More concretely, I’m experimenting with text directives to create a “redact” markup for a flashcard system, and I imagined an interface where one can drag the handles of the redaction left to right across the text, character by character. It’s freeing to be able to drop the handle wherever, and feels weird if it “jumps” when I release it because the underlying representation can’t place the right edge in certain positions. I can make this work without actual syntactic support for the trailing space scenario, but it felt unintentional (given the line suffix token when it’s not actually at the end of a line) so I thought I’d write a bug.
Thanks for considering!
Links and emphasis are the same.
*b
c*
[b
c](#)
https://spec.commonmark.org/dingus/?text=%20b%20%0Ac%20%0A%0A%20%5Bb%20%0Ac%5D(%23)%20%0A
The thing with them though, is that they are parsed as separate things: *, *, [, ](). Everything goes from left to right.
So it’s the paragraph/heading parent, the content type (text), that deals with the trailing whitespace in the entire thing.
With content in the [ and ] of directives, it’s parsed separately. It’s as if it was its own paragraph or heading. Because it could be! That’s how directives work (also the leaf / container). You currently choose to use the content inside a paragraph (which I get). But it could be say a separate tooltip. It could be nice for folks to be able to pad with whitespace
But there are two things here: a) initial/trailing when looking at the whole, b) initial/trailing when looking at a line ending.
I assume you don’t see a reason for “keeping” the initial/trailing whitespace for :x[y \n z]a.
And that it doesn’t matter for leaf/container, as in, ::x[ Yyy zzz. ].
So if this would be implemented, it should be a) only for text directives, b) not affect whitespace around line endings.
Note: you can use a character reference btw: :x[y ]z
But there are two things here: a) initial/trailing when looking at the whole, b) initial/trailing when looking at a line ending.
I assume you don’t see a reason for “keeping” the initial/trailing whitespace for :x[y \n z]a.
Ah, great point. No, in a document like this, you're right that I would expect the leading/trailing line whitespace to be stripped:
:x[y
z]a
And that it doesn’t matter for leaf/container, as in, ::x[ Yyy zzz. ].
Right. I agree with your argument that stripping whitespace here matches the behavior of other flow-level nodes.
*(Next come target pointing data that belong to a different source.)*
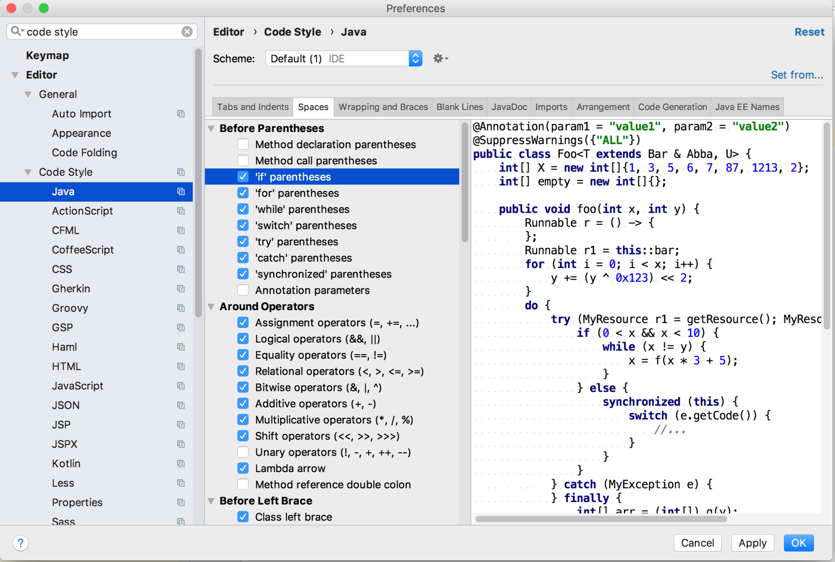835x562 pixels.
Task: Collapse the Before Parentheses section
Action: pyautogui.click(x=211, y=128)
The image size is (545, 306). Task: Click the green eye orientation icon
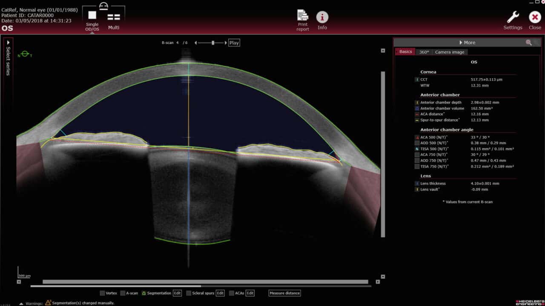click(x=25, y=54)
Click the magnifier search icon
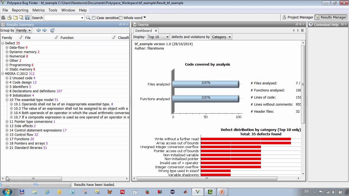This screenshot has height=196, width=349. (88, 18)
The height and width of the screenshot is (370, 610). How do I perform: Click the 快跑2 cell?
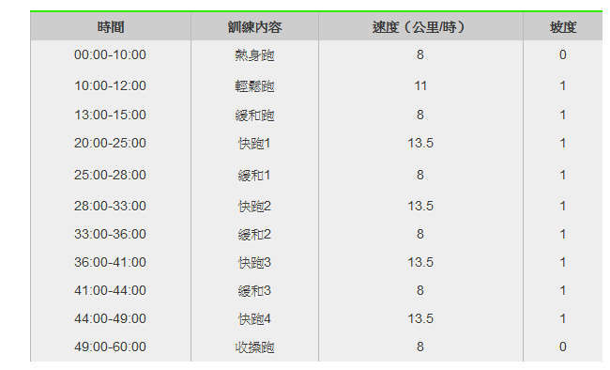255,206
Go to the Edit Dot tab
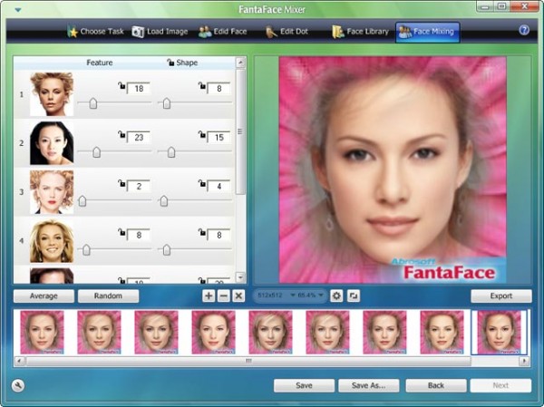The width and height of the screenshot is (544, 407). (x=289, y=32)
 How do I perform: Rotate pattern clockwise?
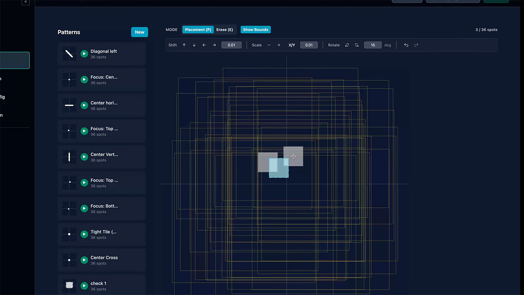pyautogui.click(x=357, y=45)
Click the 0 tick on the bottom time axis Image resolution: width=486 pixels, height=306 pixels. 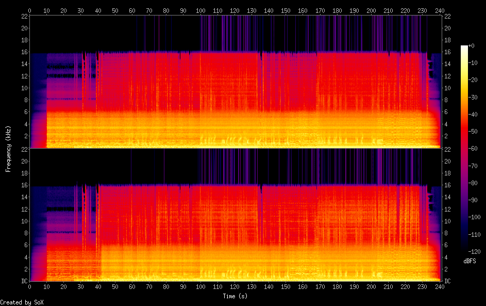coord(29,286)
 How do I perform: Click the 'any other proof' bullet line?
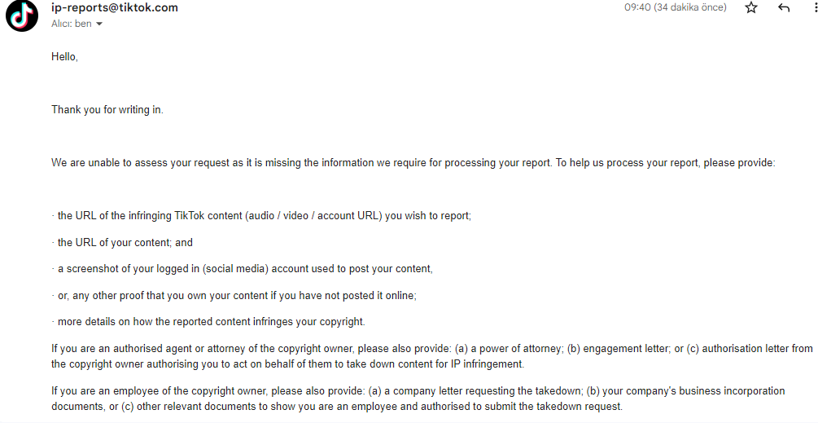(234, 296)
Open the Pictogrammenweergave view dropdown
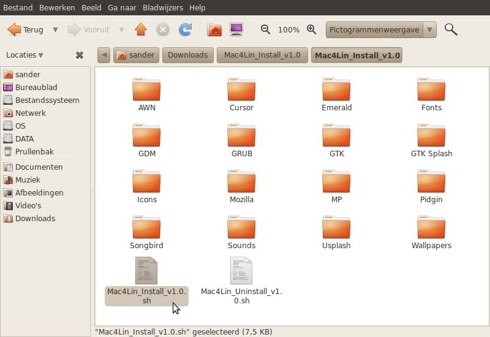490x337 pixels. [380, 29]
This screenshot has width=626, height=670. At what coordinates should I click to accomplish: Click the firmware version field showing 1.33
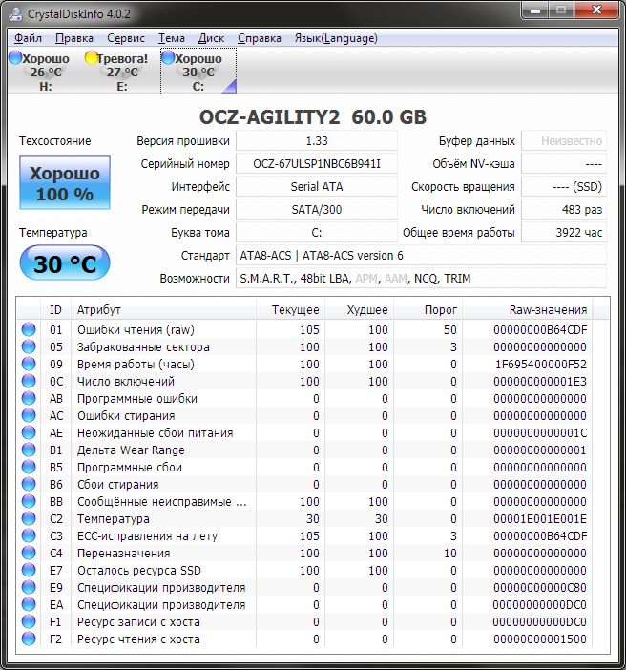point(317,141)
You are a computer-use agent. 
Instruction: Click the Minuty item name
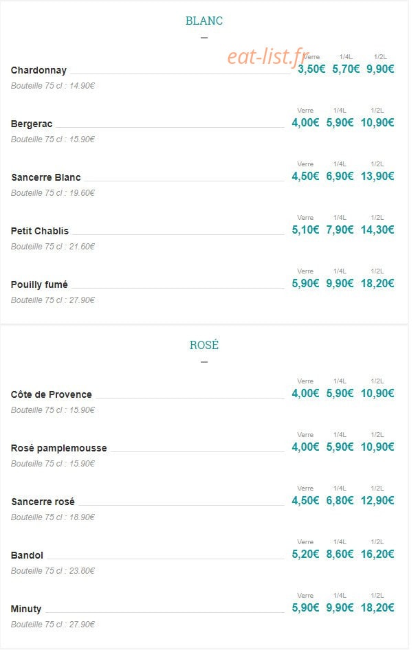[x=26, y=609]
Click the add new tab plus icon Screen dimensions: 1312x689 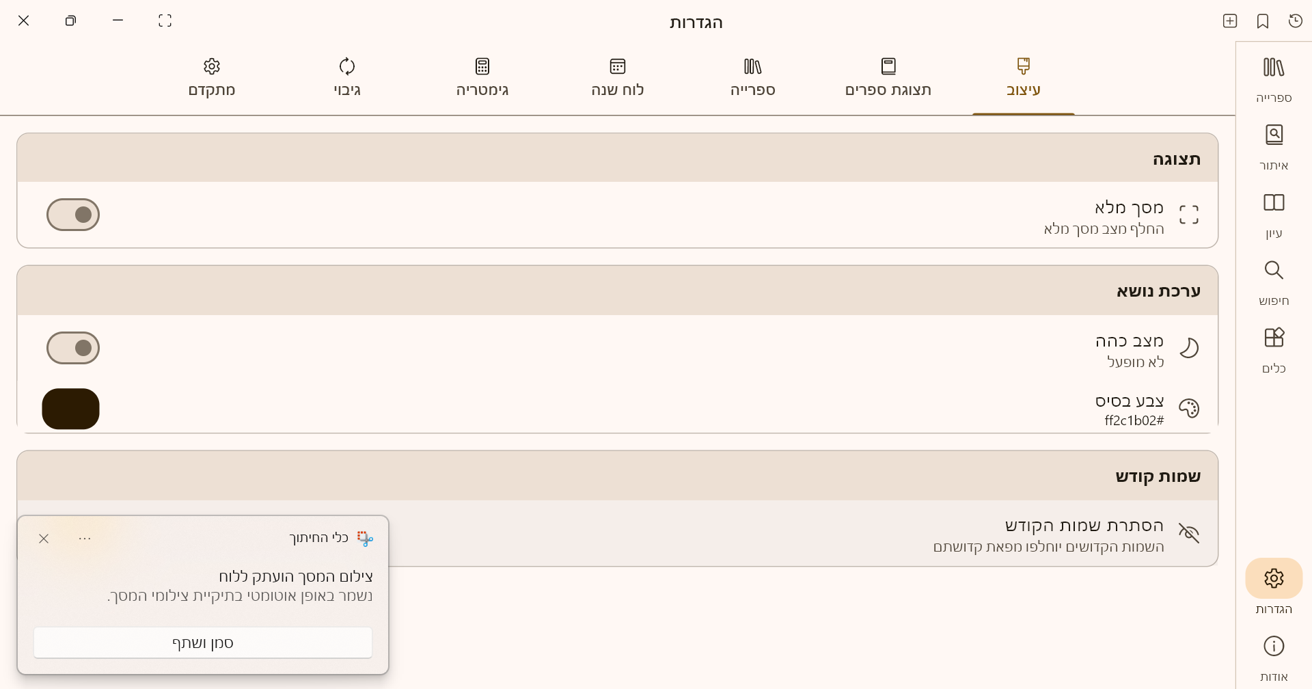1229,21
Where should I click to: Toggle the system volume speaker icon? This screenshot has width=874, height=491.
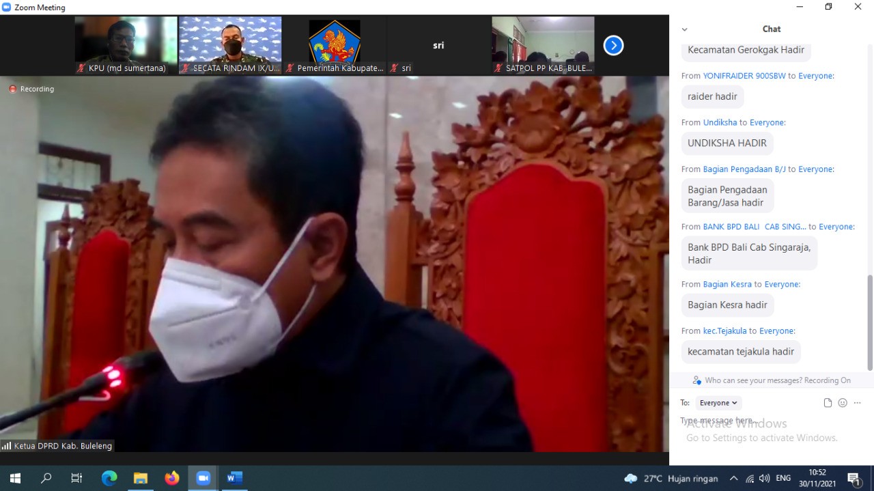tap(764, 479)
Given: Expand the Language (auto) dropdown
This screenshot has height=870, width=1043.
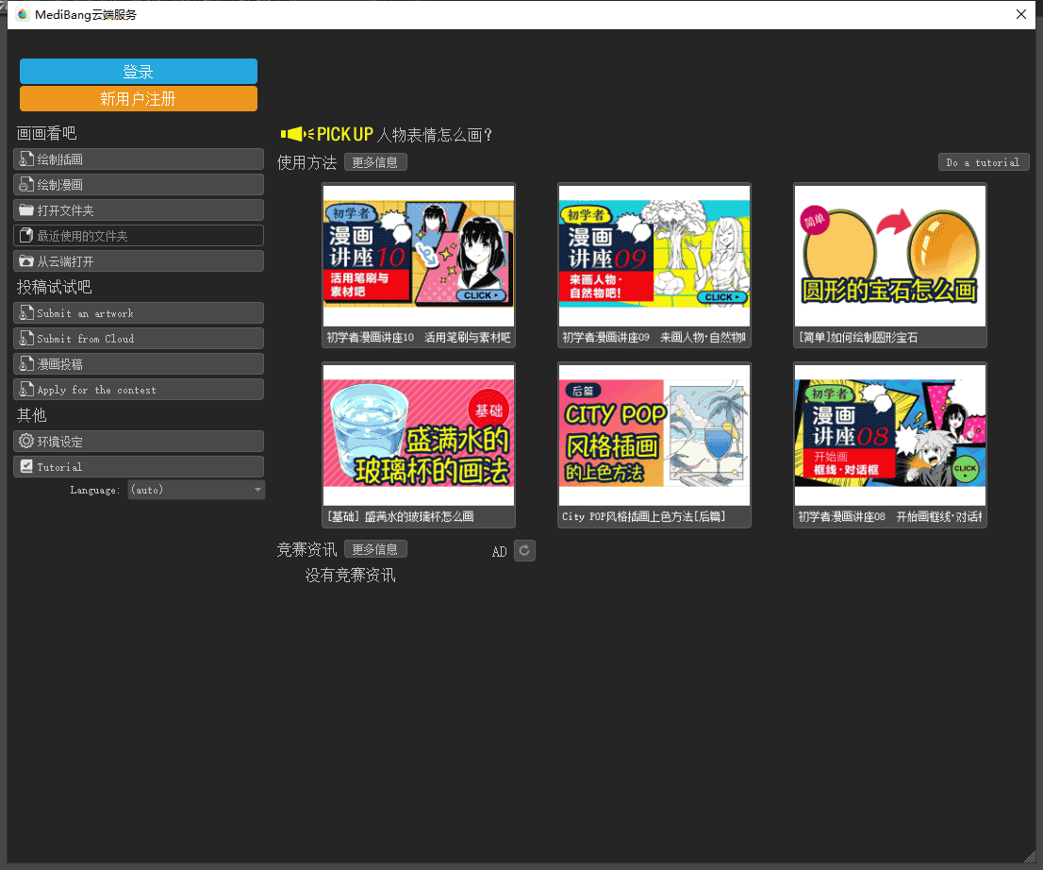Looking at the screenshot, I should [x=196, y=490].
So if this would be implemented, it should be a) only for text directives, b) not affect whitespace around line endings.
Right. I guess I'd expect the lineSuffix resolution behavior when the whitespace in question is in fact a line suffix. (And likewise for prefixes)
Note: you can use a character reference btw: :x[y ]z
Thanks!
lineSuffix
Without a final end-of-file end-of-line, it’s still the end of the line (a vs a \n). As this whole thing is parsed separately, it’s the start of the thing and end of the thing, even through there’s no \n. But these are internals, the terms don’t mean much.
I remain unsure whichever is better. Current state or proposed state. I can see arguments for both.
Fair enough! :) Thanks for your consideration.
One more thing I wanted to mention. You mention "Links and emphasis are the same."—and in your example, they are. I'm sure you know this, but I wanted to clarify that I was referring to the behavior of links when their label doesn't involve a line ending; i.e. [a ](#) does parse to a link containing a text node with value a . It's in this sense that I was hoping :redact[a ] would behave. Likewise for `a `. Whereas *a * doesn't parse to an emphasis at all, because of the flanking rules.